Week 9 - Views & Custom Functions

This week we'll cover creating views and custom functions in MySQL

Saving (things that aren't data) in the database

For the next few weeks, we'll be looking at four things that you can save to your database that aren't tables, or rows or columns or data values.

Instead, they are custom tools for (ideally) making your database safer, simpler and easier to use.

This week we're looking at views & custom functions.

Views are essentially saved results tables that you can query.

Custom functions are just like the built-in scalar functions, like LOWER(), SUBSTR(), or ROUND(), except we get to define how the data is processed!

Next week, we'll look at triggers.

Triggers are things that automatically happen before or after data is changed in a table.

The week after, we'll look at stored procedures, which are programmed subroutines - real procedural programming!

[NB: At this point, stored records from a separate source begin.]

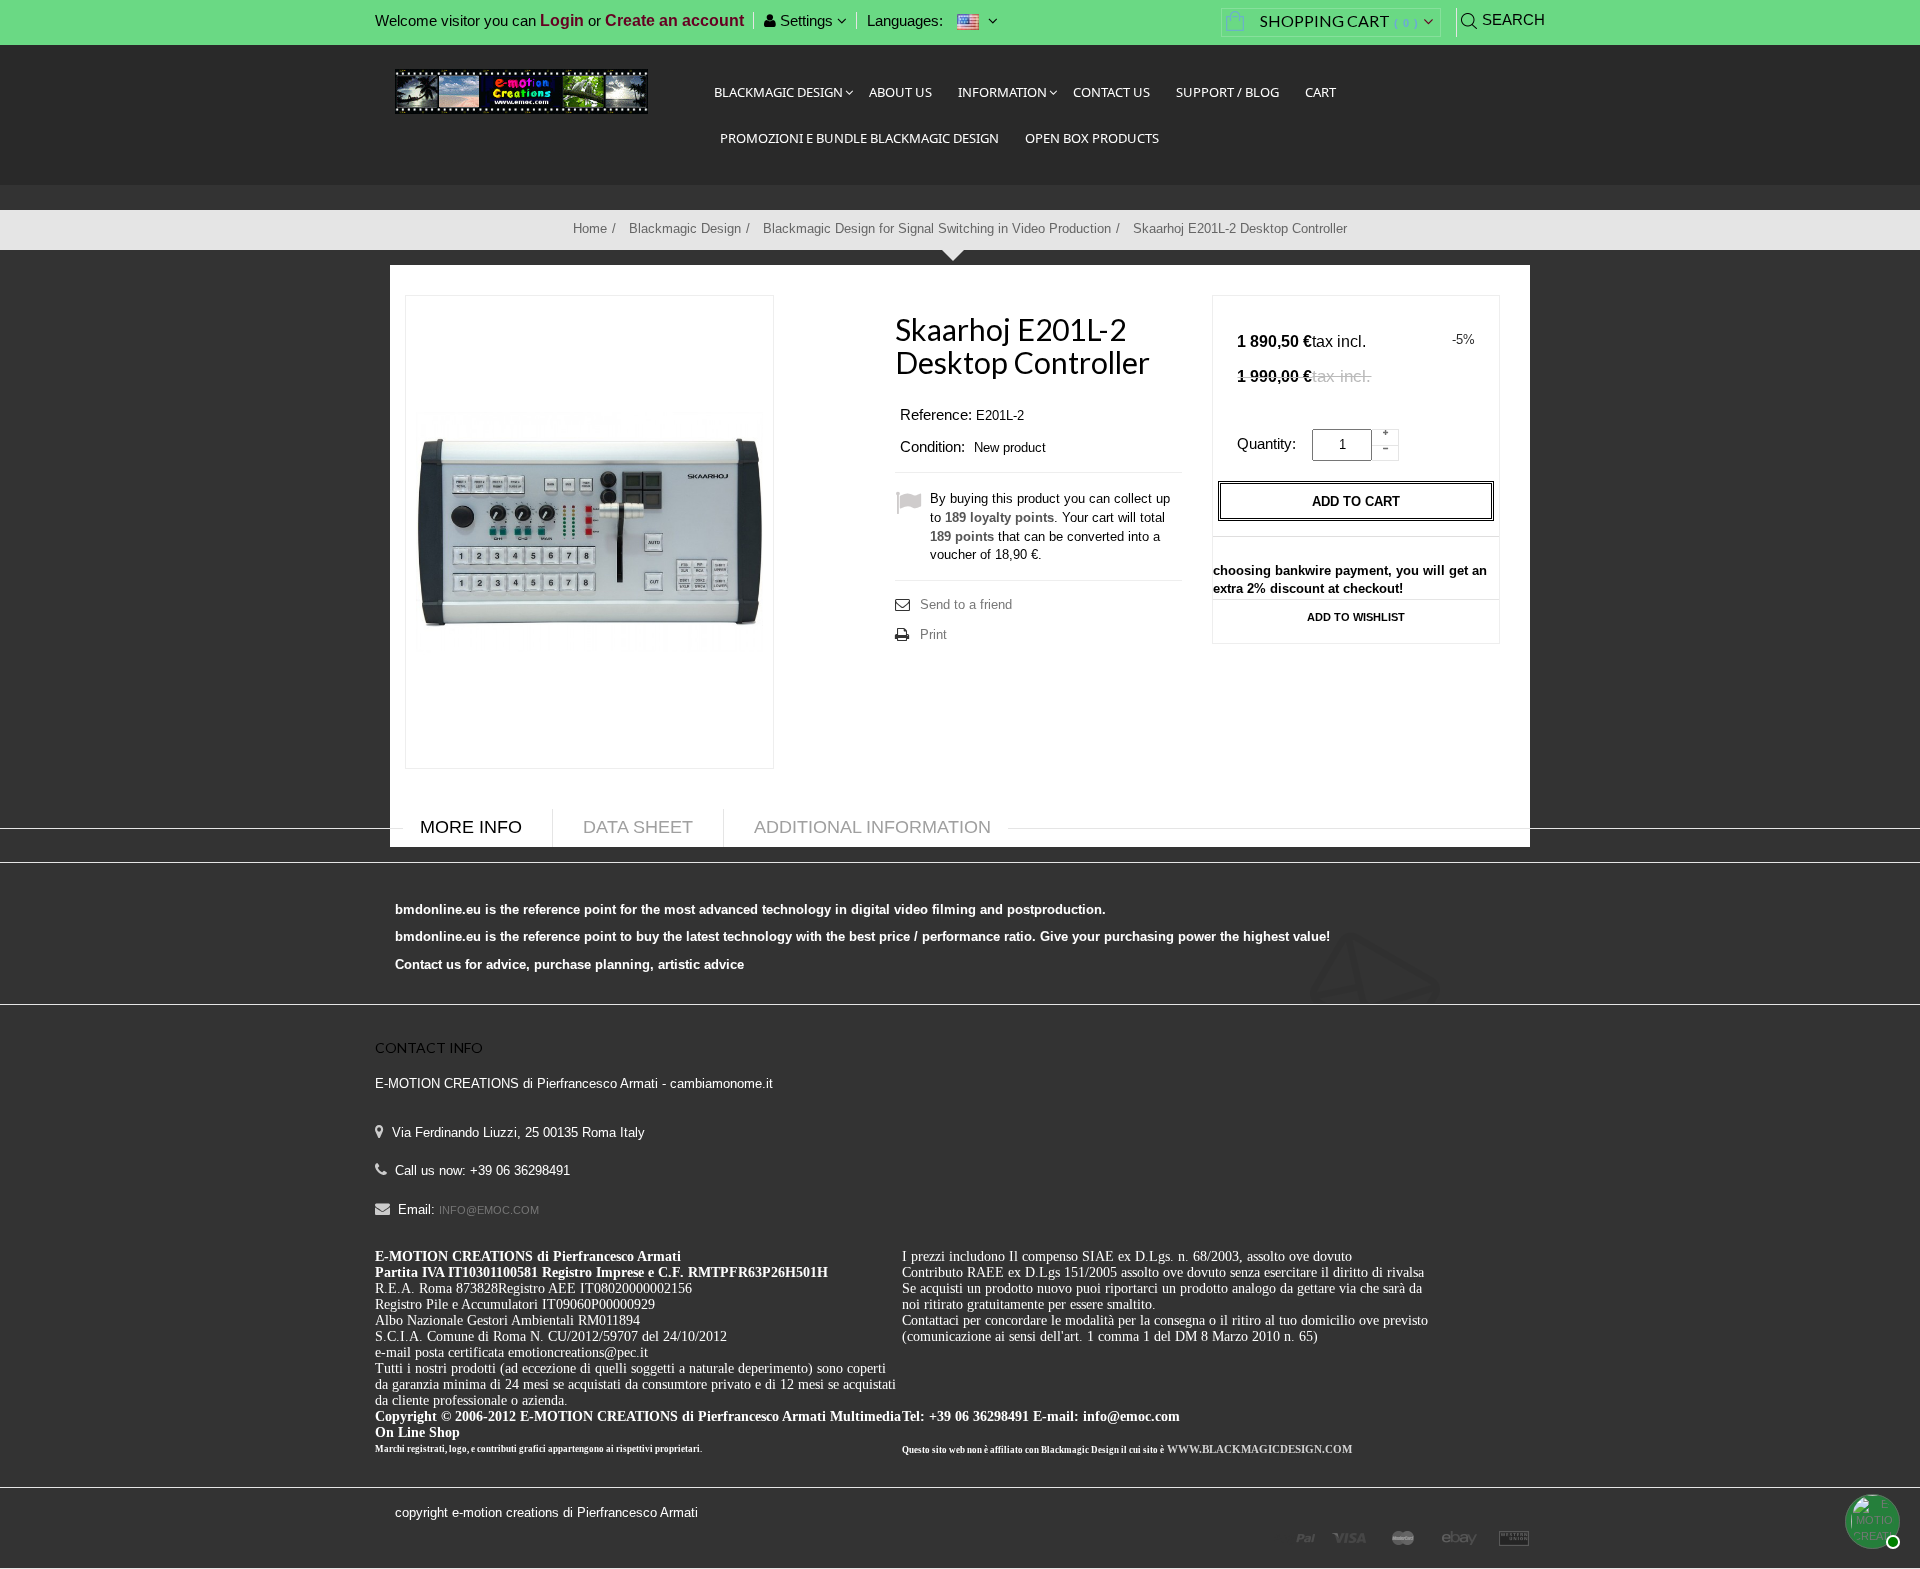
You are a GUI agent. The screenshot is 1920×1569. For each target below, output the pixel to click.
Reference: (936, 414)
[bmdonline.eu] (521, 90)
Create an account (674, 20)
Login (562, 20)
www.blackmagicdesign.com (1259, 1449)
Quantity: (1272, 443)
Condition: (932, 446)
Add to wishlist (1356, 617)
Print (933, 634)
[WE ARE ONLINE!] (1870, 1519)
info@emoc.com (489, 1210)
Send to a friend (966, 604)
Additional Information (872, 827)
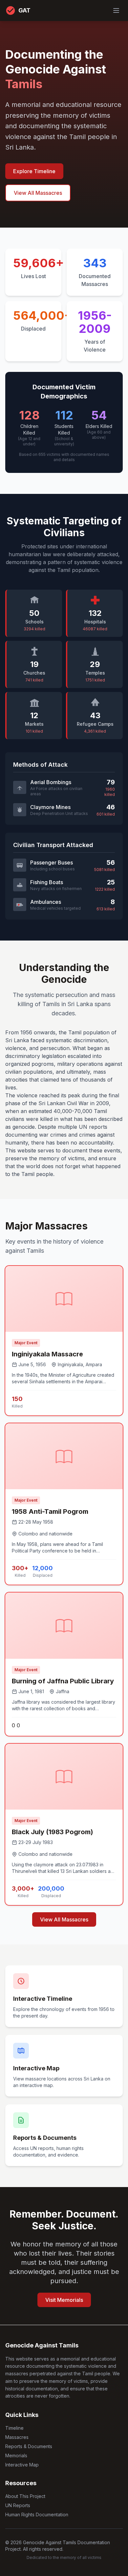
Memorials (16, 2455)
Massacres (17, 2437)
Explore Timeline (34, 171)
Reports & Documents (28, 2446)
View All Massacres (38, 193)
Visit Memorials (64, 2300)
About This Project (25, 2496)
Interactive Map (22, 2464)
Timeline (14, 2428)
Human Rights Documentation (36, 2514)
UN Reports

Stored procedures are saved "scripts" that can run DML commands (CREATE, INSERT, UPDATE, DELETE, etc.) based on logic we create.

Views

What is a view?

Views are "virtual tables" - a saved query that returns a results table, which can then be used as if it were an existing table in the database.

You've probably noticed at this point that good database design requires splitting your data up into numerous tables, often requiring joins on three or more tables at a time. If you were required to write out these complex joins over and over again, that would be a lot of work!

That's where views come in - write your query once, and save it. Now you can not only easily fetch that data, but you can query the results table as if it were an existing database table.

Creating a VIEW

The syntax for creating a view is very simple:

CREATE VIEW {viewName} AS {query}

Let's create a view in our library table:

CREATE VIEW americanAuthors AS
SELECT * FROM authors
WHERE country IN ('USA', 'U.S.');

Then we can query the view in the same way we'd write a select statement, only using the view in place of a table:

SELECT * FROM americanAuthors
WHERE SUBSTR(first_name,1,1) = 'D';

So this is a new database table, right?

NOPE

A view is not a database table. A view is just a shortcut - a shortcut to running a query and getting back the results table.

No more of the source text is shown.